_WHAT YOU HAVE TO DO_:
Your answer must be the lines of the entries below, exactly as written, from the first line through the line containing "Select the yellow 7640.79".

_RECORDS SHOWN_:

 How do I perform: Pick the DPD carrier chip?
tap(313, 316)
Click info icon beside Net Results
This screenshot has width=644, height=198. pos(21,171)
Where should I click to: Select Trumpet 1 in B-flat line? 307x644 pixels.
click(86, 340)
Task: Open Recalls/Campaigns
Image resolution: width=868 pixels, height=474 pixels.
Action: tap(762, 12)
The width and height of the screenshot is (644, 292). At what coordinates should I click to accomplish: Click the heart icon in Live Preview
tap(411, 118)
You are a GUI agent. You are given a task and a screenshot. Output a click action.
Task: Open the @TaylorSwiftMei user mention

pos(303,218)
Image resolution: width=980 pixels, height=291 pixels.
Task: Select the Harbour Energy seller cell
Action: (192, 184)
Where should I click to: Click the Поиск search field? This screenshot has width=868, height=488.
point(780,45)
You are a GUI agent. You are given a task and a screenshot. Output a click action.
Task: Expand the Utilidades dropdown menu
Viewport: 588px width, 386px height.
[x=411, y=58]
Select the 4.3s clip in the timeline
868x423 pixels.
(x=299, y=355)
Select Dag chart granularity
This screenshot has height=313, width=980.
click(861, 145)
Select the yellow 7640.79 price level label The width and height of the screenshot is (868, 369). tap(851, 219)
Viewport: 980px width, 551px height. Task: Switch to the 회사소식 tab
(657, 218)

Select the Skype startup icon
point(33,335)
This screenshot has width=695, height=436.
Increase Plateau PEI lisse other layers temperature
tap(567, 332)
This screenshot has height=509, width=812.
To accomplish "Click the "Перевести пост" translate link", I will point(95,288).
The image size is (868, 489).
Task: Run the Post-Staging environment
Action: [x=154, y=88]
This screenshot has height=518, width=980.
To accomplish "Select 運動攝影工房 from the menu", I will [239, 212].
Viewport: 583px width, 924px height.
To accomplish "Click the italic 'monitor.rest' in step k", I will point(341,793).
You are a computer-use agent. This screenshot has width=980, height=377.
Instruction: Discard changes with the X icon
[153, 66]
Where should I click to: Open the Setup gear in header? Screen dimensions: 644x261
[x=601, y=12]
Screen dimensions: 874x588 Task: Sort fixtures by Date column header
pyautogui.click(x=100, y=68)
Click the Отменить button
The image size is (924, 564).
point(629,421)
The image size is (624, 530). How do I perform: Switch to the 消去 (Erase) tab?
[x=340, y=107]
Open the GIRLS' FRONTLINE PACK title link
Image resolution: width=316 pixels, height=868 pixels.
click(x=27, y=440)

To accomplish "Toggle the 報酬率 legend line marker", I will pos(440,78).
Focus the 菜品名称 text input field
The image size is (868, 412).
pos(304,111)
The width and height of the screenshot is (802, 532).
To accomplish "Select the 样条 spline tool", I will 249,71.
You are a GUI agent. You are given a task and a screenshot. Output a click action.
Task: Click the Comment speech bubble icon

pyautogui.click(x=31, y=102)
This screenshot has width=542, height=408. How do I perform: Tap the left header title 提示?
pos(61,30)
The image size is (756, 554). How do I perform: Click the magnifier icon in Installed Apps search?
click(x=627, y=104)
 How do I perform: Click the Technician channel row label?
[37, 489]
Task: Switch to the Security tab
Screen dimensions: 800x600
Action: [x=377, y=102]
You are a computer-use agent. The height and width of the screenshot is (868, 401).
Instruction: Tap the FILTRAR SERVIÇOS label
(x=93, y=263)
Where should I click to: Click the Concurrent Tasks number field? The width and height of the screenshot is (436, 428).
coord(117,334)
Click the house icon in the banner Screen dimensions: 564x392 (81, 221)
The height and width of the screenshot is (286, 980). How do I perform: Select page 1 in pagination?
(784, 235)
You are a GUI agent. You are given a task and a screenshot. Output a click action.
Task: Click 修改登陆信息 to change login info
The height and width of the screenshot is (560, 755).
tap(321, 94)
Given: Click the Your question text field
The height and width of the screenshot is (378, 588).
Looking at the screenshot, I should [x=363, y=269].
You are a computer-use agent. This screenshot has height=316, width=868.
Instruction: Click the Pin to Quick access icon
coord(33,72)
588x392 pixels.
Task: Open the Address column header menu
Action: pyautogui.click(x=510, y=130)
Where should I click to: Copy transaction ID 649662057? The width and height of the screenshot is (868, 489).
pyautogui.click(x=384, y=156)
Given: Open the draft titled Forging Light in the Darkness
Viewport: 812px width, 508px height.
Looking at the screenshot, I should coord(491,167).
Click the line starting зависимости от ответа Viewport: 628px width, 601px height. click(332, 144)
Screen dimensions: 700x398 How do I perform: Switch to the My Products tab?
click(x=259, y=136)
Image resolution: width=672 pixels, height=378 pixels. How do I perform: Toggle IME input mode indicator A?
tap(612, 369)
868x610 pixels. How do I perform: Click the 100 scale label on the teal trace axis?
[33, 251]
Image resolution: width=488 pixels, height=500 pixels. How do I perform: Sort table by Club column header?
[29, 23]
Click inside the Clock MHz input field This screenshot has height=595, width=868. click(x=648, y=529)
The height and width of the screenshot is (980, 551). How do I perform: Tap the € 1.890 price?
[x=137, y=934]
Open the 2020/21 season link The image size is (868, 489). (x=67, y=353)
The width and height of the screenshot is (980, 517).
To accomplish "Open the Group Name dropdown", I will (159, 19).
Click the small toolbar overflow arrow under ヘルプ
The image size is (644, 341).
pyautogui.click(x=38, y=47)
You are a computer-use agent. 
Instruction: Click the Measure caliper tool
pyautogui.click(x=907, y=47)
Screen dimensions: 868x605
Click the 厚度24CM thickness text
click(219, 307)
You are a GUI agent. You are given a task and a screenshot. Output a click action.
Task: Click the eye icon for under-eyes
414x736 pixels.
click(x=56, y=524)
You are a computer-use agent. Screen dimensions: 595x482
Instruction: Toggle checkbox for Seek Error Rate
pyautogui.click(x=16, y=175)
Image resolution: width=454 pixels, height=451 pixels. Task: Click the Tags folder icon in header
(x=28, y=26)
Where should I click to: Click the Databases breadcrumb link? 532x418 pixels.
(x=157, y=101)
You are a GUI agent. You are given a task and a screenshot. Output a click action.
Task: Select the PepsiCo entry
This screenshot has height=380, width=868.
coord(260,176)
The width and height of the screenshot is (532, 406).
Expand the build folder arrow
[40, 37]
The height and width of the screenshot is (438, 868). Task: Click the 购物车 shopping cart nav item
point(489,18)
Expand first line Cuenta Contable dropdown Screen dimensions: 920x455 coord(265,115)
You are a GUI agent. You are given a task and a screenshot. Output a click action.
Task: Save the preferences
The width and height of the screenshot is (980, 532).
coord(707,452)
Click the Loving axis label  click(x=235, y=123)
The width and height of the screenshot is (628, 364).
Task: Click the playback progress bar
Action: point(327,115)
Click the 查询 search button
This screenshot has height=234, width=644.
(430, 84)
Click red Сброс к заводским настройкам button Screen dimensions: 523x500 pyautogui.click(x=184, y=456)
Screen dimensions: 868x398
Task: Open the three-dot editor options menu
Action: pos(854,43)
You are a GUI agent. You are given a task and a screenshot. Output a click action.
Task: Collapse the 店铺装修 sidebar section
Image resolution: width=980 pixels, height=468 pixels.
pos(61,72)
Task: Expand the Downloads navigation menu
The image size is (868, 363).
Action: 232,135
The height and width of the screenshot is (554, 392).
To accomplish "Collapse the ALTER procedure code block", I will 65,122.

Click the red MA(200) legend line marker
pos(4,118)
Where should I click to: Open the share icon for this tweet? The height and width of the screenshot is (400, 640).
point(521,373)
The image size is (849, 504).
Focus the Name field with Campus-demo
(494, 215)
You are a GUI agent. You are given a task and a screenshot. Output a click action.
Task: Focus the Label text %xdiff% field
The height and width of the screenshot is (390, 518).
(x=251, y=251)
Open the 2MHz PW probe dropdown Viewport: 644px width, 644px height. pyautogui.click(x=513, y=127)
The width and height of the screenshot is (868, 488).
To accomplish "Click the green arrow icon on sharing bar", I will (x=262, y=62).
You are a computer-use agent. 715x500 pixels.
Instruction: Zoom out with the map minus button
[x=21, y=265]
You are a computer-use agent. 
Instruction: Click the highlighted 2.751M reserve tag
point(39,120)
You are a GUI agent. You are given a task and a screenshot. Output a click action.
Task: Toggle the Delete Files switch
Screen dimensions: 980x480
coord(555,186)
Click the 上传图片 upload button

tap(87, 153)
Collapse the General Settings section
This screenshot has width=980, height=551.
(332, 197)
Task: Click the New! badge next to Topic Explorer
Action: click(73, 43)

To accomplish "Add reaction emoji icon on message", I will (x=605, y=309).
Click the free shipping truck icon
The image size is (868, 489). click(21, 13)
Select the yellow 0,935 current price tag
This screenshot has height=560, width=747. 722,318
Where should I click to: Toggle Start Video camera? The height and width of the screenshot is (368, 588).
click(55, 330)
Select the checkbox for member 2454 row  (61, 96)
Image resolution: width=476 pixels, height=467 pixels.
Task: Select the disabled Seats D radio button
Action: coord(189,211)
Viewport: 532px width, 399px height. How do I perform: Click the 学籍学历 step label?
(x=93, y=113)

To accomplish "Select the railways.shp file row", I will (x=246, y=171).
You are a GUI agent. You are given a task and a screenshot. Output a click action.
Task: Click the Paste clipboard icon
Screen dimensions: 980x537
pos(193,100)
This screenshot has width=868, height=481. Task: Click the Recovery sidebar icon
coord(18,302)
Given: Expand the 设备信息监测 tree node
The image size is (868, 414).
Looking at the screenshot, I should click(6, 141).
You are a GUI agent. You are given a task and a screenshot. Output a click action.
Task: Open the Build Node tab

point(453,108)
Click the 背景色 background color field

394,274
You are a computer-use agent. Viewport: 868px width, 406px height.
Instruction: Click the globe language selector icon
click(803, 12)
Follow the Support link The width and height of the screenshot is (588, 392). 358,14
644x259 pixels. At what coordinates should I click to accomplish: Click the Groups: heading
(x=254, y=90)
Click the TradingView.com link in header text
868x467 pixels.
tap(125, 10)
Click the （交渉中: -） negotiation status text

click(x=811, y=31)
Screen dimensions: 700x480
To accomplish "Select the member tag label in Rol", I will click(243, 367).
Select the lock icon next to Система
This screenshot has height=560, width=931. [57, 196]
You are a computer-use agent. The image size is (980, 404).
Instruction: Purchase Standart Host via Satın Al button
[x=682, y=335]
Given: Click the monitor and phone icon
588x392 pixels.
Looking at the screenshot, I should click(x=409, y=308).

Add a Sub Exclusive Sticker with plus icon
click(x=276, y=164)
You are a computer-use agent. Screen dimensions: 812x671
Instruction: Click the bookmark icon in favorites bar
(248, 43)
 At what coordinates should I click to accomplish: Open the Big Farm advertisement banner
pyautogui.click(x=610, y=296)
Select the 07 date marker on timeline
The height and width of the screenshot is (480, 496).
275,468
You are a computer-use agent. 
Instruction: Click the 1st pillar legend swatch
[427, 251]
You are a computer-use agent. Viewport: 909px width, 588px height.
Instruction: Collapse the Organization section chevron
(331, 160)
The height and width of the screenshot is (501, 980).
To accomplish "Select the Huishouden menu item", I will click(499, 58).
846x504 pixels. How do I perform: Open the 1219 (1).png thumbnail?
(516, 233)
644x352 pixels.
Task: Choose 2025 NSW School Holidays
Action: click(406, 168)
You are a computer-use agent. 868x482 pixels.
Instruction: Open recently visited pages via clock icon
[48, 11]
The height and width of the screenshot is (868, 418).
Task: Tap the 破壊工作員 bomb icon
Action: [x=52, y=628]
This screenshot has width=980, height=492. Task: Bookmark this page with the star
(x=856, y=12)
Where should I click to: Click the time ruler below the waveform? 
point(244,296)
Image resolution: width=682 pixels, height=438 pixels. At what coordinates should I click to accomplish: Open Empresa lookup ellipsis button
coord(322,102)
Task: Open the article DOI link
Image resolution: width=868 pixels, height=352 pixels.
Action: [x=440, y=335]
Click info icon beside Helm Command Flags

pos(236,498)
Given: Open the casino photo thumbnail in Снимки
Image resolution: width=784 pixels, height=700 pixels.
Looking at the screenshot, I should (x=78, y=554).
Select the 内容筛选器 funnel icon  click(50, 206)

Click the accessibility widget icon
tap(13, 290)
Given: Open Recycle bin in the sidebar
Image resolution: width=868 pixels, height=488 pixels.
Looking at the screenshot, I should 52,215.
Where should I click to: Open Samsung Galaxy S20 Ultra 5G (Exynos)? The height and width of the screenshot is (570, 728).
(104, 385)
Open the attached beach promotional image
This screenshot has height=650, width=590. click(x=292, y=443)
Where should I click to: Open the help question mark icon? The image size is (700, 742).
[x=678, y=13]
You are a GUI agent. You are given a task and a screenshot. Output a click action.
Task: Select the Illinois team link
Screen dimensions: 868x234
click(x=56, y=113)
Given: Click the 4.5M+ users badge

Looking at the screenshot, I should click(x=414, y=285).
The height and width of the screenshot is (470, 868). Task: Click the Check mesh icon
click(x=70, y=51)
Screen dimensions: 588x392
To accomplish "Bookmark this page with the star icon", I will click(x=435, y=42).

_TASK SOLUTION_:
 How do I perform: Pick the DPD carrier chip?
tap(313, 316)
Click info icon beside Net Results
This screenshot has width=644, height=198. pos(21,171)
Where should I click to: Select Trumpet 1 in B-flat line? 307x644 pixels.
click(86, 340)
Task: Open Recalls/Campaigns
Image resolution: width=868 pixels, height=474 pixels.
Action: tap(762, 12)
The width and height of the screenshot is (644, 292). At what coordinates should I click to accomplish: Click the heart icon in Live Preview
tap(411, 118)
You are a GUI agent. You are given a task and a screenshot. Output a click action.
Task: Open the @TaylorSwiftMei user mention

pos(303,218)
Image resolution: width=980 pixels, height=291 pixels.
Task: Select the Harbour Energy seller cell
Action: (192, 184)
Where should I click to: Click the Поиск search field? This screenshot has width=868, height=488.
point(780,45)
You are a GUI agent. You are given a task and a screenshot. Output a click action.
Task: Expand the Utilidades dropdown menu
Viewport: 588px width, 386px height.
[x=411, y=58]
Select the 4.3s clip in the timeline
868x423 pixels.
(x=299, y=355)
Select Dag chart granularity
This screenshot has height=313, width=980.
click(861, 145)
Select the yellow 7640.79 price level label The width and height of the screenshot is (868, 369). tap(851, 219)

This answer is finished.